Lerch ist es, gerade aus seiner früheren Tätigkeit als Jugendamtsleiter, bewusst, dass die Thematik nicht einfach zu verstehen ist. Das Land verweist bei allen möglichen Finanzfragen zu den Kitas auf das Sozialraumbudget. Aus diesem Budget sollen aber neben der französischen Sprachkräfte auch die Stellenanteile für verhaltensauffällige Kinder, für interkulturelle Fachkräfte, für Sprachförderung, für Kita-Sozialarbeit usw. usw. finanziert werden. Diese Bereiche wurden bisher separat und nach individuellem Bedarf vom Land mitfinanziert.

Das Problem bei der Finanzierung der französischen Sprachkräfte liegt nun darin, dass für das Land der erhöhte Bedarf in einem grenznahen Landkreis wie der Südlichen Weinstraße überhaupt keine Rolle mehr spielt. Dies ist für die Höhe der Mittelzuwendung kein Kriterium mehr, was der Südlichen Weinstraße zum Nachteil gereicht.

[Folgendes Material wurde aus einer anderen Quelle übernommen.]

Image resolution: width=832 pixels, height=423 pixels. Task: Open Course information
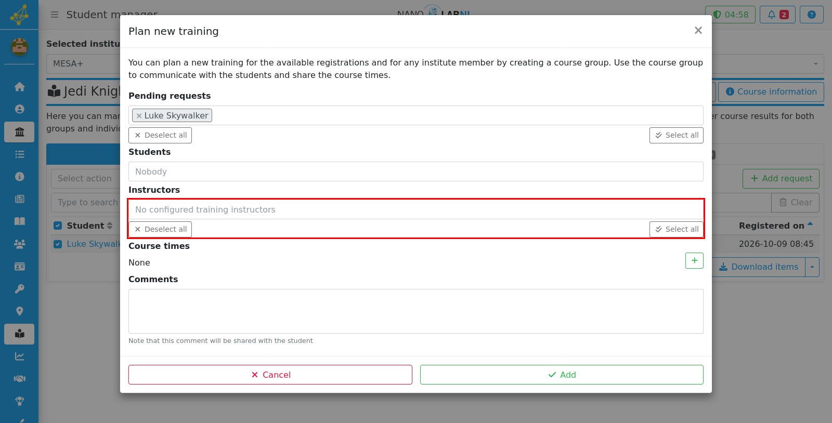pyautogui.click(x=771, y=92)
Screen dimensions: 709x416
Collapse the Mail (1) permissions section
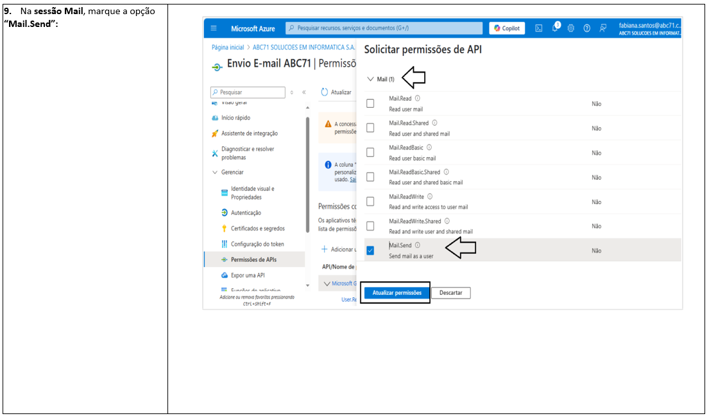[x=370, y=79]
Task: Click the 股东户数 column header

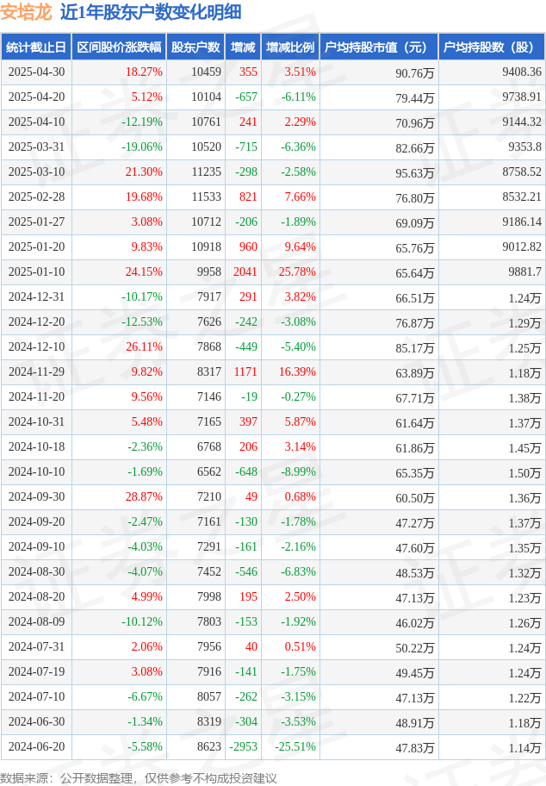Action: 195,47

Die ganze Diskussion und Kontroverse würde sich erübrigen, wenn das Land bereit wäre, für die französischen Sprachkräfte – wie bisher – die Mitfinanzierung aus einem separaten Topf zu übernehmen und nach den örtlichen Bedarfen zu bemessen. „Ich lade den Kollegen Schwarz dazu ein, gemeinsam für dieses Ziel, im Interesse der Erzieherinnen, der Eltern und vor allem der Kinder zu kämpfen“, so Lerch abschließend.